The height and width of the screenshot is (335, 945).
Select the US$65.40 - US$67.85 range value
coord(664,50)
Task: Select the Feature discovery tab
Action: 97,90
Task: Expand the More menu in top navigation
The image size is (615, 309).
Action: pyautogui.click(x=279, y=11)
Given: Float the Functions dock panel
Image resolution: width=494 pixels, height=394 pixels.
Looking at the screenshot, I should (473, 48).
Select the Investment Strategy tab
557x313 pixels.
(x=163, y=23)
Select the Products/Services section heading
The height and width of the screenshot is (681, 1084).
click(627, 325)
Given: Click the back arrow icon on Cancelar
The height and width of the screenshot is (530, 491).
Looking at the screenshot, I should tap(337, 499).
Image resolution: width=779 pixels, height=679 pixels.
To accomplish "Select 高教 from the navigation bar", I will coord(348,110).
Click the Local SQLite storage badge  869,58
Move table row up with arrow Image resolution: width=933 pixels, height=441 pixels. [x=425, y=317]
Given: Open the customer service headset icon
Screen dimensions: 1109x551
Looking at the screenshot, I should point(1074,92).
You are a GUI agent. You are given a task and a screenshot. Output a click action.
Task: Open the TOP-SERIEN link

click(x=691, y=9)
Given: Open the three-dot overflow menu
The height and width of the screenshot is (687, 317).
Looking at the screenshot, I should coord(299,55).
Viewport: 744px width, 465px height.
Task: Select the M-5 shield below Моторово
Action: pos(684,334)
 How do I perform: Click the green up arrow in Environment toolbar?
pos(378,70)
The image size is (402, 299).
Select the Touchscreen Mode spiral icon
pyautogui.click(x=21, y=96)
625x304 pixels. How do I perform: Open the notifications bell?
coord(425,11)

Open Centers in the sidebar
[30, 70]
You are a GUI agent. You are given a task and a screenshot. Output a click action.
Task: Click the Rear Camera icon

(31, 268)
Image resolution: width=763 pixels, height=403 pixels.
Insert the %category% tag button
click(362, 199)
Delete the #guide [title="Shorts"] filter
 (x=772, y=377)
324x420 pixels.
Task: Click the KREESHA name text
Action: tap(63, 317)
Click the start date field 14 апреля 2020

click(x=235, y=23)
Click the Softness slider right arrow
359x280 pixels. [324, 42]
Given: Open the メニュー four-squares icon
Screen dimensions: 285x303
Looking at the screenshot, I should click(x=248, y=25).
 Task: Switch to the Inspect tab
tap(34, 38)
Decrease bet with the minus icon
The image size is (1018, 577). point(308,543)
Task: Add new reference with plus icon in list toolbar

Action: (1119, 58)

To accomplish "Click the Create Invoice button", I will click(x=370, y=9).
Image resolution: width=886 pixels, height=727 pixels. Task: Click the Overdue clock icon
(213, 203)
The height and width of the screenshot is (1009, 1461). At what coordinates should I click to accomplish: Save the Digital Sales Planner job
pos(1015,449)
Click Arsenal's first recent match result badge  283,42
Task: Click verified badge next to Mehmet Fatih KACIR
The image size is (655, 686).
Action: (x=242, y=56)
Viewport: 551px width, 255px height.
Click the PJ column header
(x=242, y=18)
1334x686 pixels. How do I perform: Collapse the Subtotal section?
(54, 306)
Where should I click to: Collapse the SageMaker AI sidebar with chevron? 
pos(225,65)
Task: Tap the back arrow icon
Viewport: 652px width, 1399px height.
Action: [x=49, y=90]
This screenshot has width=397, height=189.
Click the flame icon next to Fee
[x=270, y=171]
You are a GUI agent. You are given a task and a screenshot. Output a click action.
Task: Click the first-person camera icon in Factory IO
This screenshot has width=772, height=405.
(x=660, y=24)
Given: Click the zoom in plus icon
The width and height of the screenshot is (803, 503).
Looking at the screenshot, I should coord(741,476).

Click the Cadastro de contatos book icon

......

REQUIREMENT → Whenever the string "navigation" turns up in a line above, copy that line out.

WRITTEN SOLUTION →
Task: Expand the More menu in top navigation
To accomplish "Select 高教 from the navigation bar", I will coord(348,110).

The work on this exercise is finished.